_Data_.
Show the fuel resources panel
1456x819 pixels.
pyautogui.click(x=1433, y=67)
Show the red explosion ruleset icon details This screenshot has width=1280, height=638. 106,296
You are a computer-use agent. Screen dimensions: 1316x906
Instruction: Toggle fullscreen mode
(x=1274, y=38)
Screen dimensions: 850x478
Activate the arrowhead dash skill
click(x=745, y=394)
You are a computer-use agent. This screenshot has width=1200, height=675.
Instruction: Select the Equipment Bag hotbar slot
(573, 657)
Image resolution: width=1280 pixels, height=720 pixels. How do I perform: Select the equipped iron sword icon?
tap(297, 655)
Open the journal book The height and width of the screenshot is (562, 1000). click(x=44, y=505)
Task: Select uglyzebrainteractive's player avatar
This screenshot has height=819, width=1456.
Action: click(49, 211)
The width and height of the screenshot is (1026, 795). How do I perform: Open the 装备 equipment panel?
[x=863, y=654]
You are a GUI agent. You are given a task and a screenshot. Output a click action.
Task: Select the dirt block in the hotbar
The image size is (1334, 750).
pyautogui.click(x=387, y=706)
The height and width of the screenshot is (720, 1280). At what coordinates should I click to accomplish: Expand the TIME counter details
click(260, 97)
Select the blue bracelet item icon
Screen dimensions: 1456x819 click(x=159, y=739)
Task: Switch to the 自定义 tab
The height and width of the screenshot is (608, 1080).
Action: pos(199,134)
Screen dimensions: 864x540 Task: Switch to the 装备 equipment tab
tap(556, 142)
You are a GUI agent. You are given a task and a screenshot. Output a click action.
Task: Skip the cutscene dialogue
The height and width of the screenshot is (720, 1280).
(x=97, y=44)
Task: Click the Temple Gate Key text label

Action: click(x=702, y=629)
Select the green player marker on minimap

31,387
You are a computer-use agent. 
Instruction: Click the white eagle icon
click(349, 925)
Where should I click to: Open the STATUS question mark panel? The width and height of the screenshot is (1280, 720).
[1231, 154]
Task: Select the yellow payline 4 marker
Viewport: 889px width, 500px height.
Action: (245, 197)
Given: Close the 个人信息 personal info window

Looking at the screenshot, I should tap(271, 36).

_Task brief_. Copy the data from the line with "The width and height of the screenshot is (1026, 795)." through the last line, replacing "dirt block" with "stone block" and leaving everything else unchanged.

_Finished answer_.
The width and height of the screenshot is (1026, 795). How do I perform: Open the 装备 equipment panel?
[x=863, y=654]
You are a GUI agent. You are given a task and a screenshot. Output a click action.
Task: Select the stone block in the hotbar
The image size is (1334, 750).
pyautogui.click(x=387, y=706)
The height and width of the screenshot is (720, 1280). At what coordinates should I click to accomplish: Expand the TIME counter details
click(260, 97)
Select the blue bracelet item icon
Screen dimensions: 1456x819 click(x=159, y=739)
Task: Switch to the 自定义 tab
The height and width of the screenshot is (608, 1080).
Action: pos(199,134)
Screen dimensions: 864x540 Task: Switch to the 装备 equipment tab
tap(556, 142)
You are a GUI agent. You are given a task and a screenshot. Output a click action.
Task: Skip the cutscene dialogue
The height and width of the screenshot is (720, 1280).
(x=97, y=44)
Task: Click the Temple Gate Key text label

Action: click(x=702, y=629)
Select the green player marker on minimap

31,387
You are a computer-use agent. 
Instruction: Click the white eagle icon
click(349, 925)
Where should I click to: Open the STATUS question mark panel? The width and height of the screenshot is (1280, 720).
[1231, 154]
Task: Select the yellow payline 4 marker
Viewport: 889px width, 500px height.
Action: (245, 197)
Given: Close the 个人信息 personal info window

Looking at the screenshot, I should tap(271, 36).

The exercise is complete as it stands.